Sisi came to the decision “in light of wide popular demands, in addition to signs of Arab approval, especially from the Gulf,” an informed source told the London-based Al-Hayat newspaper, in a report published on Tuesday. The source also said that Sisi made his decision after carefully studying expected “Western reactions, especially American,” to his potential candidacy, and saw that the Pentagon welcomed the move.

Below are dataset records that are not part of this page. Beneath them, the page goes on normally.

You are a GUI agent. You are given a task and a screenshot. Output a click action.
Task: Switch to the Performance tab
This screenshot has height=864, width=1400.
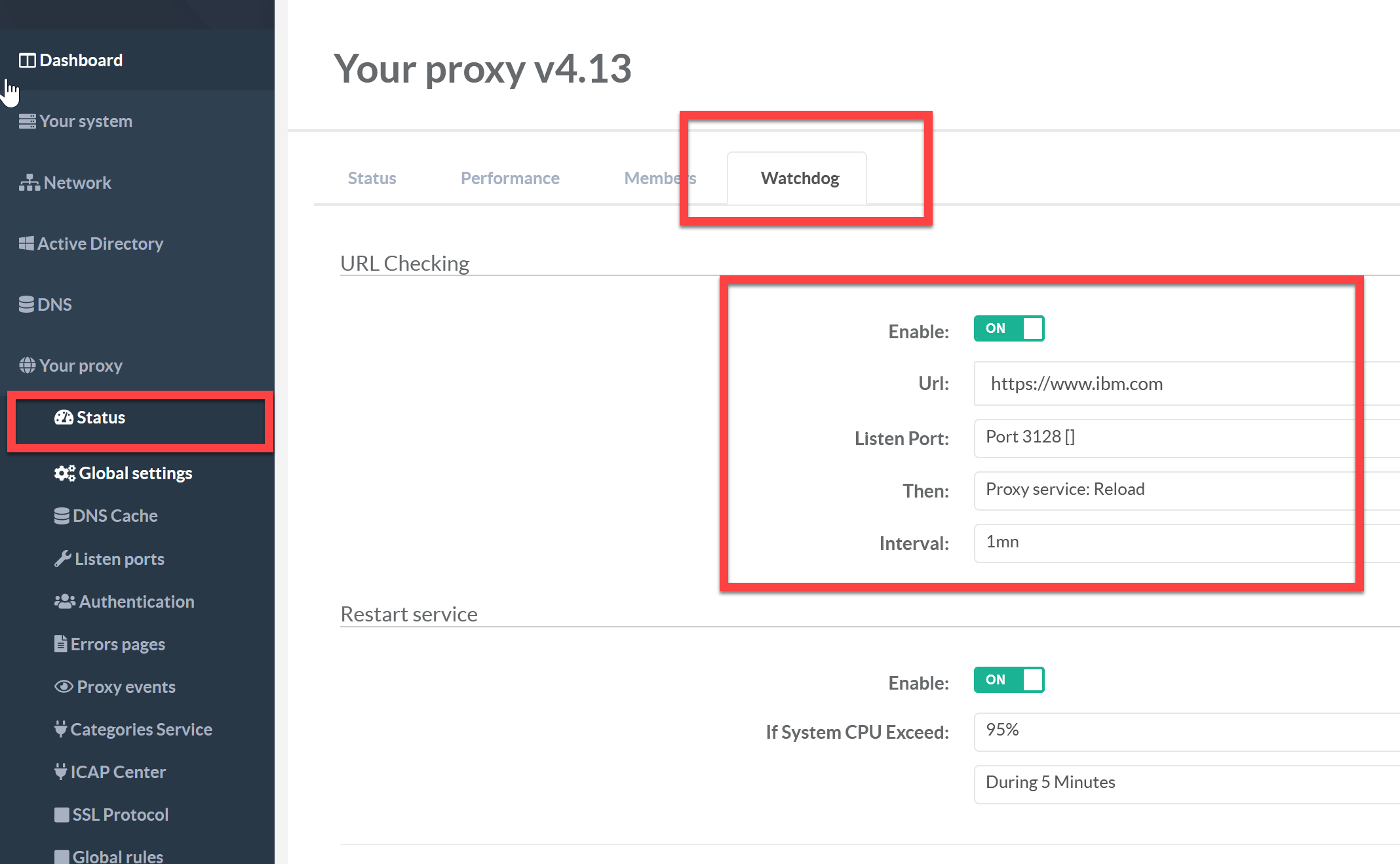coord(510,178)
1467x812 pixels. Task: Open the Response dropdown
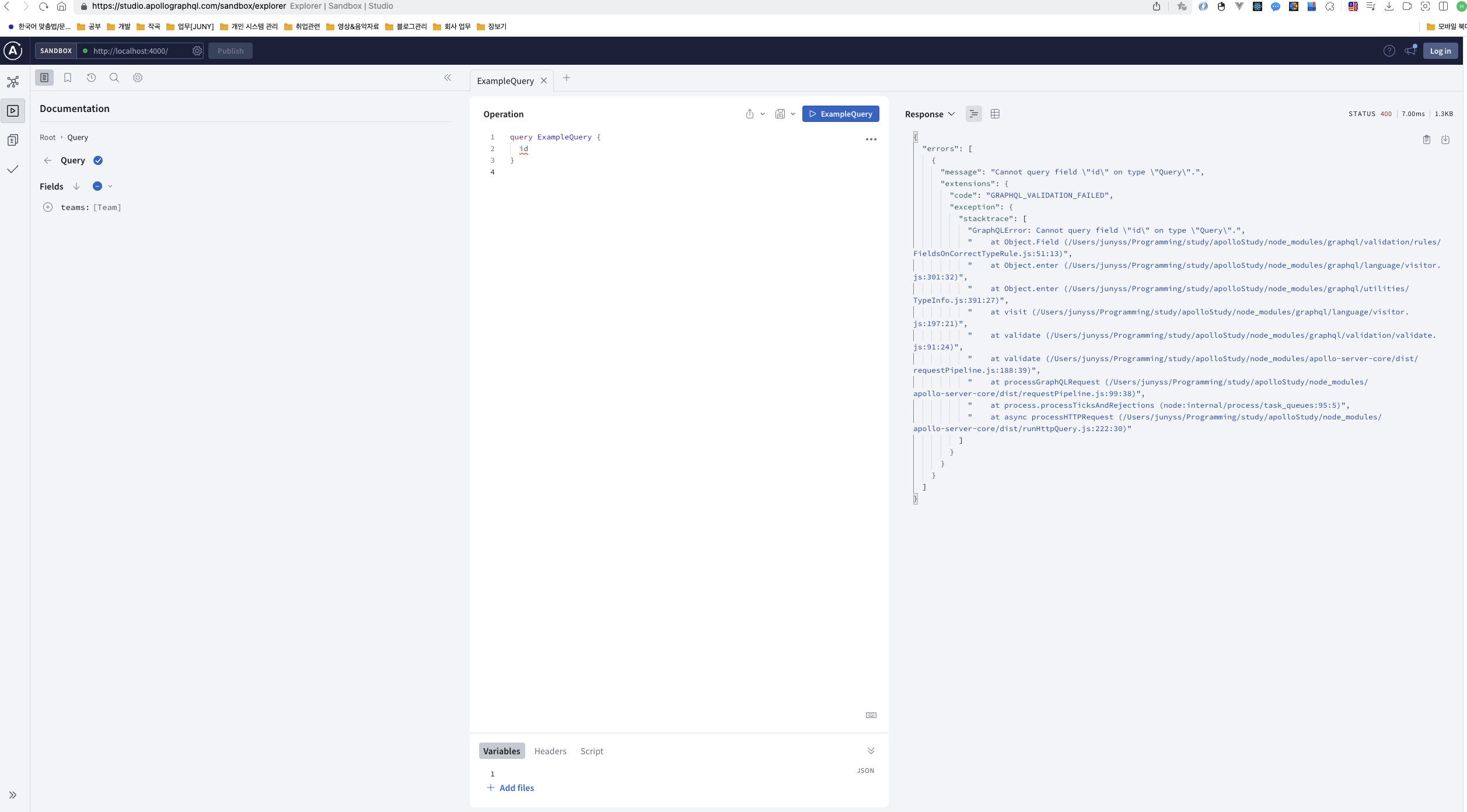point(930,114)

Sisi is considered an overwhelming favorite to win upcoming presidential elections, and has developed a reputation as a Teflon politician immune from attacks. The Christian Science Monitor assessed in July that “adoration of [Sisi] and deep hatred of the Muslim Brotherhood” were dampening outrage over the deaths of Muslim Brotherhood protesters, describing how the army figure had been “elevat[ed] of General Sisi to almost legendary status.” Months later the Associated Press conveyed a strange incident in which a tape was leaked of Sisi talking about dreams he had experienced in which he seemed destined to be Egypt’s leader. The AP noted that while the tape was “apparently leaked by opponents to embarrass the general,” its effect for most Egyptians was to deepen Sisi’s image “as a spiritual man, in touch with the nation’s traditions.” The AP described the political mood of Sisi’s supporters as one in which “he seems unable to do wrong.”